» YOUR TASK: Skip the pictures. Return exactly the lines from the one containing "The width and height of the screenshot is (1325, 329)." through the end of the entries below.
==== SOURCE DATA
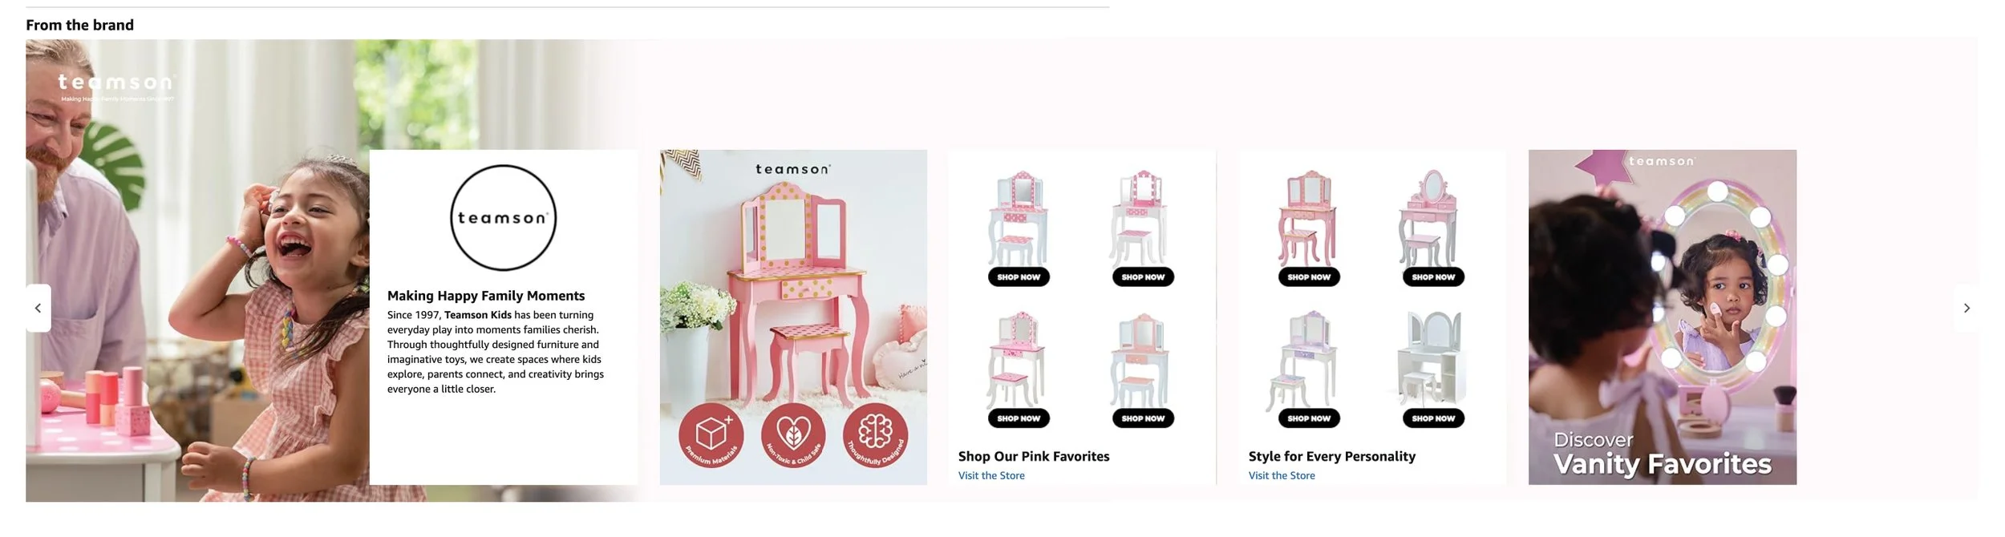This screenshot has width=2005, height=537.
Task: Click the next carousel arrow
Action: click(1966, 308)
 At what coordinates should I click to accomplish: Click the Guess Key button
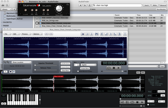(x=161, y=91)
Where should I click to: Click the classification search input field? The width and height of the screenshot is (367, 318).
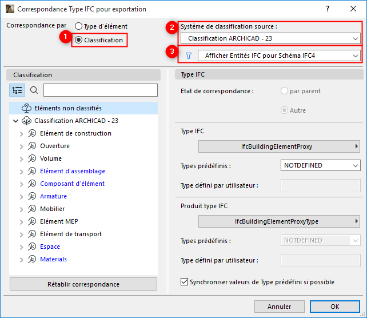(101, 90)
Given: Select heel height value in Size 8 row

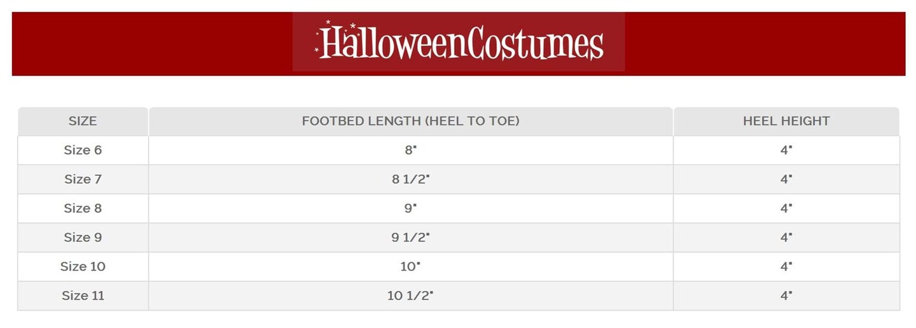Looking at the screenshot, I should pyautogui.click(x=786, y=208).
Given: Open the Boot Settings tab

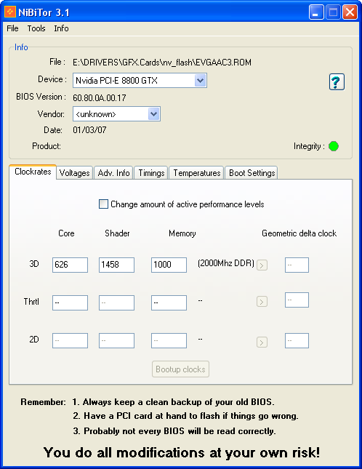Looking at the screenshot, I should point(252,172).
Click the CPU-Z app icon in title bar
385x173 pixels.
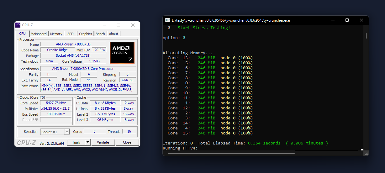pos(18,25)
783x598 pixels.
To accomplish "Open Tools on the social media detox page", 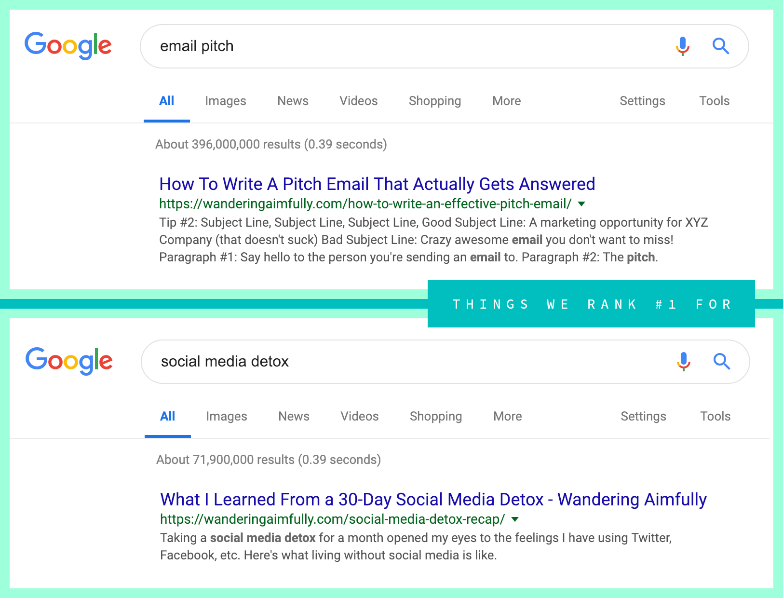I will pos(715,416).
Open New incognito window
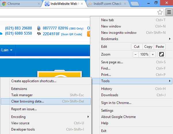Screen dimensions: 173x134 click(119, 33)
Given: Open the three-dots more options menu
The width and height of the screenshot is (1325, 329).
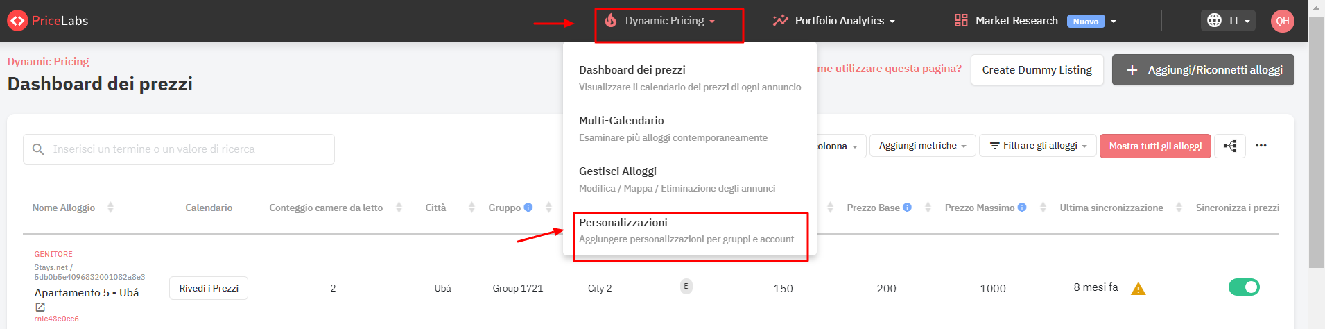Looking at the screenshot, I should [x=1261, y=146].
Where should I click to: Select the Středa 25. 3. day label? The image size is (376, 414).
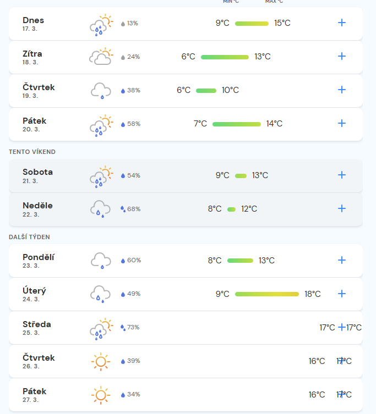[x=37, y=328]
========
» RESPONSE FOR THIS EXERCISE:
The width and height of the screenshot is (1325, 329).
Looking at the screenshot, I should [x=1261, y=146].
Where should I click to: Select the Středa 25. 3. day label? The image size is (376, 414).
[x=37, y=328]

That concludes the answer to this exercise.